Copy the story summary from "A neurologist calls her" to "the first place?", substituting "diary" for "journal".
**** SOURCE DOCUMENT ****
Every morning Christine awakens not knowing who the man in her bed is and thinking she should be younger, sometimes twenty years younger, sometimes a lot younger than that. Every morning her husband Ben has to explain who he is, show her pictures of their life together, and explain that years before she had a traumatic brain injury that causes her to forget everything when she goes to sleep at night.

A neurologist calls her each day to explain he has been treating her without her husband’s knowledge and reminds her to take out her journal and read it. As she reads and keeps her journal every day, she begins to remember a few things by herself, and she finds her husband is telling lies. She remembers having a baby, but he says they never had children. She has specific memories of a good friend who he claims moved away to Australia, but she finds out she didn’t. Her husband always has good explanations for these lies, but more and more things begin to disturb Christine.

Should she trust her husband or not? Is she falling back into the paranoia that has been a symptom of her illness? And how exactly was she injured in the first place?
**** PROVIDED MATERIAL ****
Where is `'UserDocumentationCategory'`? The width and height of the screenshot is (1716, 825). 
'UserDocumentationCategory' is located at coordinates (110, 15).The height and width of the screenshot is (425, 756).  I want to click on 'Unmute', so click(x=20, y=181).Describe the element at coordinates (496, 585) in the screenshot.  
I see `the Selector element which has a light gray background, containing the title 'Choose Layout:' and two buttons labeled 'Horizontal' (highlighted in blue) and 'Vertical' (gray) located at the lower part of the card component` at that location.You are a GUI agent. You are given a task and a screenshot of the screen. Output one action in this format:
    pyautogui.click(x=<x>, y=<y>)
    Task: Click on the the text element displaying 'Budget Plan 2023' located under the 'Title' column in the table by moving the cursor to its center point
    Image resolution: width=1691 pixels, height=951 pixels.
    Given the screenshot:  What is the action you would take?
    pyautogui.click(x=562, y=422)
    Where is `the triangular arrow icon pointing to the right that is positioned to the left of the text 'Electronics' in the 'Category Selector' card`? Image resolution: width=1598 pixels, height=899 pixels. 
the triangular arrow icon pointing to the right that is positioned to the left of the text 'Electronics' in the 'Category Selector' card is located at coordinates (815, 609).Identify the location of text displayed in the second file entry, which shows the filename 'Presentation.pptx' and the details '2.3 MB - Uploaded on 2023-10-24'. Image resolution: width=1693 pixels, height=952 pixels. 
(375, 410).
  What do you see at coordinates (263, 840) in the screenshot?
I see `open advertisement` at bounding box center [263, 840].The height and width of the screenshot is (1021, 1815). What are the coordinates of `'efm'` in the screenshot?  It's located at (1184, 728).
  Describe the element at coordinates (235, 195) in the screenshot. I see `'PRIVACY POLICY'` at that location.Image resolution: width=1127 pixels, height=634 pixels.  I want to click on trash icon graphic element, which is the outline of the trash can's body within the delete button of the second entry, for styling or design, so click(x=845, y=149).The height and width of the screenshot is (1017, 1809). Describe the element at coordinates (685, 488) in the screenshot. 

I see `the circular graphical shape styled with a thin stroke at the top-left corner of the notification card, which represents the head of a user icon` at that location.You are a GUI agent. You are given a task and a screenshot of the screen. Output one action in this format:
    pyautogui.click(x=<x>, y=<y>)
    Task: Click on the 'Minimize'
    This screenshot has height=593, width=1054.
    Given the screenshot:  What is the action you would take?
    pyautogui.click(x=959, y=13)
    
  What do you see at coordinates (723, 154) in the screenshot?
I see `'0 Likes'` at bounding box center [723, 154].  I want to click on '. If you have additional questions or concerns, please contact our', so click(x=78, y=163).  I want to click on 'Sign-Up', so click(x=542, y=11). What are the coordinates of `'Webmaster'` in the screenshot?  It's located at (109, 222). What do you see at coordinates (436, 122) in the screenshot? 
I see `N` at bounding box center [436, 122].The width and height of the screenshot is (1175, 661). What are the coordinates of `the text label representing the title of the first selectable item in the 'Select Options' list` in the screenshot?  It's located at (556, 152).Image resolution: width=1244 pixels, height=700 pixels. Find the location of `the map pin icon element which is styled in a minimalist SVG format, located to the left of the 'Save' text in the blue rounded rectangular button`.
****
» REPLY TO THE EXERCISE
A neurologist calls her each day to explain he has been treating her without her husband’s knowledge and reminds her to take out her diary and read it. As she reads and keeps her diary every day, she begins to remember a few things by herself, and she finds her husband is telling lies. She remembers having a baby, but he says they never had children. She has specific memories of a good friend who he claims moved away to Australia, but she finds out she didn’t. Her husband always has good explanations for these lies, but more and more things begin to disturb Christine.

Should she trust her husband or not? Is she falling back into the paranoia that has been a symptom of her illness? And how exactly was she injured in the first place?